Being an expert in molecular biology, Casey has previously discussed Junk DNA, ie ERVs, at his blog ‘Evolution News and Views’. Now hes written a blog post on this paper about Junk RNA:
Larry covers all the bases nicely. Now I know, as a fact, Casey does not understand this paper. I know he didnt even read the paper. Larry cites a relevant portion at his blag, but the paper, quite clearly, states that there is a LOT of RNA in your cells that is just being transcribed by accident. Its just noise. Yet Casey made a conscious decision to disrespect these authors and the scientific community by misrepresenting their work to the general public: “DIRP! JUNK RNA CAN HAS FUNKSHUN! I PREDICTED DIS IN 1998!!! I ALSO INVENTEDED POGS!”
Of course, Casey is an IDiot. You cant really expect him to tie his own shoes, much less be literate. However, his IDiocy is once again your gain! Cause this paper is super cool, and I want to explain the details of what this group did for everyone 🙂
Guttman et al knew they had a lot of crap RNA to deal with, but they figured some of the transcripts might have a function we dont know about. So, they stacked the deck in their favor by using epigenetics! Yay!
No, not the happy hippy ‘birds singing is epigenetics, man’ epigenetics, I mean histone modifications that alter gene expression. Modify a histone one way, and the DNA wrapped around it snuggles up even tighter, preventing any transcription machinery from getting in. Modify that histone a different way, and it loosens up its grip on its DNA, letting the genes be transcribed. Guttmans group knew that if Histone 3 has a trimethyl on its lysine 4, then the genes around that histone are probably going to be transcribed.
So they used chromatin immunoprecipitation to purify all the histones with that specific trimethyl marker to find DNA thats being transcribed ‘on purpose’. They then whacked the DNA out of those histones hands and sequenced it.
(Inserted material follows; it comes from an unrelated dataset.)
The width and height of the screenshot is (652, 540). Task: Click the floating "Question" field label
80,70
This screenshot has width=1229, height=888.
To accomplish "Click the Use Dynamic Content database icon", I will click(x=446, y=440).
What DNA is associated with this kind of ‘active’ transcription? Well, once they eliminated all of the genes we know code for proteins and regulatory RNA, they were left with ~1,675 putative ‘JUNK DNA WIT FUNCSHUN OMG!’
Next, they took this DNA and created a microarray— When they dumped cell lyases on this array, if that cell made RNA that matches the chunks of DNA on the array, the DNA lights up and a computer can quantify it. 70% of their putative “JUNK DNA WIT FUNKSHUN! BLAAAAAK!” makes putative “JUNK RNA WIT FUNKSHUN! SHHNIG!”.
So they focused on figuring out what those RNAs were– they totally werent protein coding genes we just hadnt discovered yet, but they really looked like lincRNAs (large intervention non-coding RNA).
Most of the JUNK RNA weve found in other studies isnt conserved evolutionarily at all. Like, at all, implying there is no evolutionary pressure to keep this junk around cause its not functional. So to see if the remaining RNAs in their study might be functional, they compared their sequences (from mice) to 21 other mammals. While their RNAs werent as conserved as some proteins, RNA is slightly more forgiving than aminoacids, so they were happy with the level of conservation– these RNAs might have a function!
Using extraordinarily clever means, they figured out that some of their RNAs might play a role in ‘cell proliferation’ or ‘immune surveillance’ or ‘muscle development’, etc. When they screwed around with cells, they could alter the transcription of their maybe-functional-RNA, implying they might really be functional! WIN!!
In the end, they found 150 lincRNAs that are probably functional, and provided experimental support-of-functionality for 85.
This paper is really friggen clever, but to quote Larry:
Casey Luskin ain’t gonna disprove junk DNA using this paper.